- _WORK REQUIRED_: Repeat each entry below exactly, omitting any picture it holds.

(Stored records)
----

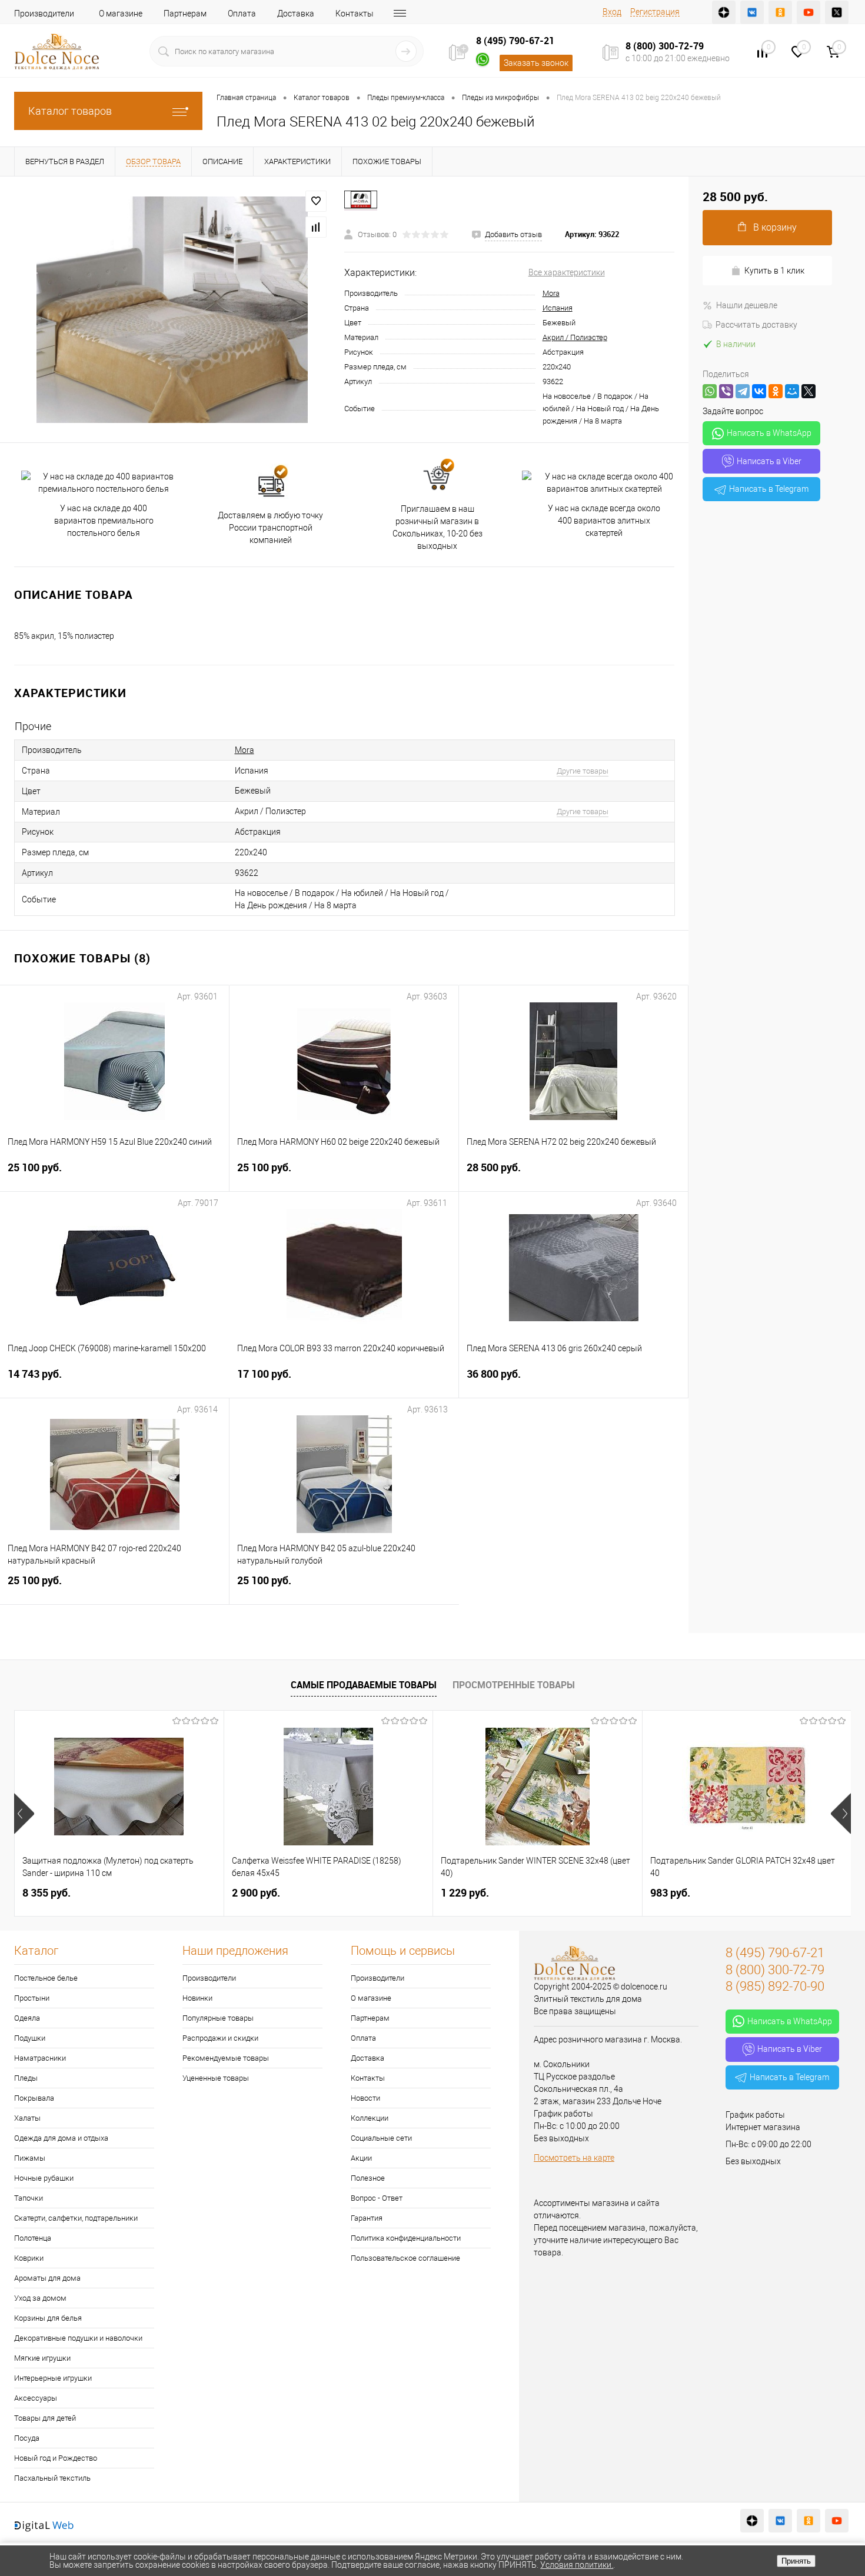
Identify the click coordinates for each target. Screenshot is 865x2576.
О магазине (120, 13)
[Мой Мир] (792, 391)
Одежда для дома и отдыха (61, 2138)
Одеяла (27, 2018)
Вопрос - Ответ (376, 2198)
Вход (612, 11)
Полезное (368, 2178)
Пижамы (29, 2158)
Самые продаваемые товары (364, 1684)
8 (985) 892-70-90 (775, 1986)
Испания (558, 308)
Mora (551, 293)
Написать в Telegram (769, 489)
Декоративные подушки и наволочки (78, 2338)
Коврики (29, 2258)
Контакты (354, 13)
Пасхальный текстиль (52, 2478)
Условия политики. (576, 2565)
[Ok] (780, 12)
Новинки (197, 1998)
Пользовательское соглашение (405, 2258)
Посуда (26, 2438)
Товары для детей (45, 2418)
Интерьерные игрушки (53, 2378)
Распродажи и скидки (220, 2038)
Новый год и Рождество (55, 2458)
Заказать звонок (536, 63)
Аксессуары (35, 2398)
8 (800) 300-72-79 (665, 45)
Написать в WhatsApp (769, 433)
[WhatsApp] (710, 391)
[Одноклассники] (775, 391)
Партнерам (185, 13)
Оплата (242, 13)
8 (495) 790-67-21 (515, 40)
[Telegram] (743, 391)
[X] (808, 391)
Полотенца (32, 2238)
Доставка (295, 13)
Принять (796, 2561)
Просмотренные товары (514, 1684)
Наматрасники (40, 2058)
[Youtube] (808, 12)
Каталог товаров (70, 111)
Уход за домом (40, 2298)
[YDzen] (724, 12)
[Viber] (726, 391)
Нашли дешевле (746, 305)
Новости (365, 2098)
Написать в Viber (769, 461)
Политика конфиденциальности (406, 2238)
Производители (44, 13)
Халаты (27, 2118)
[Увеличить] (172, 309)
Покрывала (34, 2098)
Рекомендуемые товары (225, 2058)
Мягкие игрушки (42, 2358)
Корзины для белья (48, 2318)
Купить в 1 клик (774, 270)
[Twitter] (837, 12)
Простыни (31, 1998)
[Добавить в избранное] (316, 201)
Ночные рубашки (44, 2178)
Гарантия (366, 2218)
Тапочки (28, 2198)
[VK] (752, 12)
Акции (361, 2158)
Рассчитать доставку (756, 324)
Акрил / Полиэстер (575, 337)
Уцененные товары (215, 2078)
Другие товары (582, 771)
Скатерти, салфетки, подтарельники (76, 2218)
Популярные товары (218, 2018)
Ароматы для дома (47, 2278)
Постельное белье (46, 1978)
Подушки (29, 2038)
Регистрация (655, 11)
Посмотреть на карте (574, 2157)
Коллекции (369, 2118)
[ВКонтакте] (759, 391)
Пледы (26, 2078)
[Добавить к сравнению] (316, 227)
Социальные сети (381, 2138)
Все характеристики (566, 272)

----

- _OUTPUT FOR THIS TASK_:
Identify the click coordinates for each target. Screenshot is 865x2576.
О магазине (120, 13)
[Мой Мир] (792, 391)
Одежда для дома и отдыха (61, 2138)
Одеяла (27, 2018)
Вопрос - Ответ (376, 2198)
Вход (612, 11)
Полезное (368, 2178)
Пижамы (29, 2158)
Самые продаваемые товары (364, 1684)
8 (985) 892-70-90 (775, 1986)
Испания (558, 308)
Mora (551, 293)
Написать в Telegram (769, 489)
Декоративные подушки и наволочки (78, 2338)
Коврики (29, 2258)
Контакты (354, 13)
Пасхальный текстиль (52, 2478)
Условия политики. (576, 2565)
[Ok] (780, 12)
Новинки (197, 1998)
Пользовательское соглашение (405, 2258)
Посуда (26, 2438)
Товары для детей (45, 2418)
Интерьерные игрушки (53, 2378)
Распродажи и скидки (220, 2038)
Новый год и Рождество (55, 2458)
Заказать звонок (536, 63)
Аксессуары (35, 2398)
8 (800) 300-72-79 (665, 45)
Написать в WhatsApp (769, 433)
[WhatsApp] (710, 391)
[Одноклассники] (775, 391)
Партнерам (185, 13)
Оплата (242, 13)
8 (495) 790-67-21 (515, 40)
[Telegram] (743, 391)
[X] (808, 391)
Полотенца (32, 2238)
Доставка (295, 13)
Принять (796, 2561)
Просмотренные товары (514, 1684)
Наматрасники (40, 2058)
[Youtube] (808, 12)
Каталог товаров (70, 111)
Уход за домом (40, 2298)
[YDzen] (724, 12)
[Viber] (726, 391)
Нашли дешевле (746, 305)
Новости (365, 2098)
Написать в Viber (769, 461)
Политика конфиденциальности (406, 2238)
Производители (44, 13)
Халаты (27, 2118)
[Увеличить] (172, 309)
Покрывала (34, 2098)
Рекомендуемые товары (225, 2058)
Мягкие игрушки (42, 2358)
Корзины для белья (48, 2318)
Купить в 1 клик (774, 270)
[Twitter] (837, 12)
Простыни (31, 1998)
[Добавить в избранное] (316, 201)
Ночные рубашки (44, 2178)
Гарантия (366, 2218)
Тапочки (28, 2198)
[VK] (752, 12)
Акции (361, 2158)
Рассчитать доставку (756, 324)
Акрил / Полиэстер (575, 337)
Уцененные товары (215, 2078)
Другие товары (582, 771)
Скатерти, салфетки, подтарельники (76, 2218)
Популярные товары (218, 2018)
Ароматы для дома (47, 2278)
Постельное белье (46, 1978)
Подушки (29, 2038)
Регистрация (655, 11)
Посмотреть на карте (574, 2157)
Коллекции (369, 2118)
[ВКонтакте] (759, 391)
Пледы (26, 2078)
[Добавить к сравнению] (316, 227)
Социальные сети (381, 2138)
Все характеристики (566, 272)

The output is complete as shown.